Assessment of Antibiotic De-escalation by Spectrum Score in Patients With Nosocomial Pneumonia: A Single-Center, Retrospective Cohort Study

Document Type


Publication Title

Open Forum Infectious Diseases


Background. Hospital-acquired and ventilator-associated pneumonia (HAP/VAP) cause significant mortality. Guidelines recommend empiric broad-spectrum antibiotics followed by de-escalation (DE). This study sought to assess the impact of DE on treatment failure. Methods. This single-center retrospective cohort study screened all adult patients with a discharge diagnosis code for pneumonia from 2016 to 2019. Patients were enrolled if they met predefined criteria for HAP/VAP ≥48 hours after admission. Date of pneumonia diagnosis was defined as day 0. Spectrum scores were calculated, and DE was defined as a score reduction on day 3 versus day 1. Patients with DE were compared to patients with no de-escalation (NDE). The primary outcome was composite treatment failure, defined as all-cause mortality or readmission for pneumonia within 30 days of diagnosis. Results. Of 11 860 admissions screened, 1812 unique patient-admissions were included (1102 HAP, 710 VAP). Fewer patients received DE (876 DE vs 1026 NDE). Groups were well matched at baseline, although more patients receiving DE had respiratory cultures ordered (56.6% vs 50.6%, P = .011). There was no difference in composite treatment failure (35.0% DE vs 33.8% NDE, P = .604). De-escalation was not associated with treatment failure on multivariable Cox regression analysis (hazard ratio, 1.13; 95% confidence interval, 0.96–1.33).

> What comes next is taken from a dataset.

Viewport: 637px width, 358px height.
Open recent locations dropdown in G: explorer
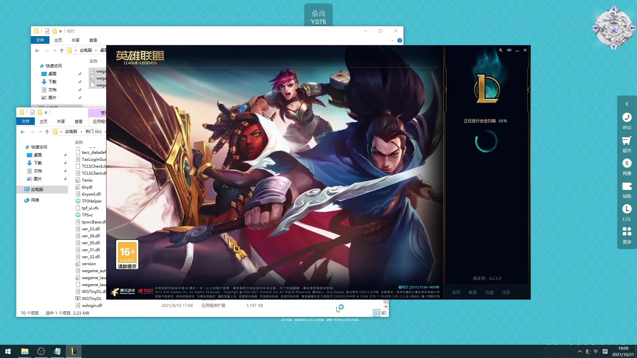point(40,132)
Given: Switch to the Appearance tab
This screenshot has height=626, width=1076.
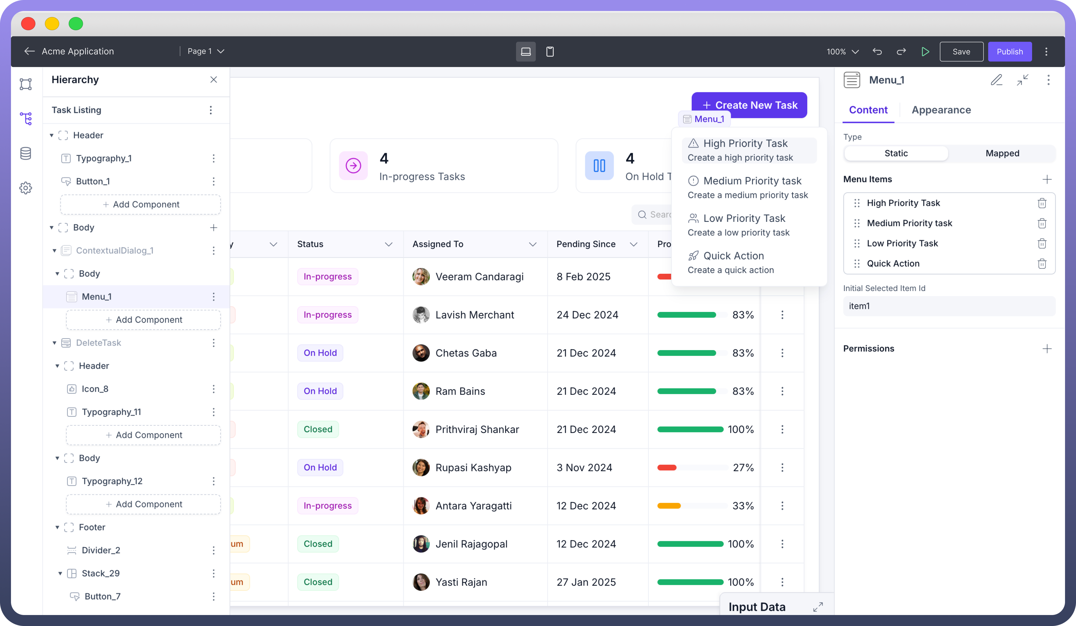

Patients receiving DE had fewer antibiotic days (median 9 vs 11, P < .0001), episodes of Clostridioides difficile infection (2.2% vs 3.8%, P = .046), and hospital days (median 20 vs 22 days, P = .006). Conclusions. De-escalation and NDE resulted in similar rates of 30-day treatment failure; however, DE was associated with fewer antibiotic days, episodes of C difficile infection, and days of hospitalization.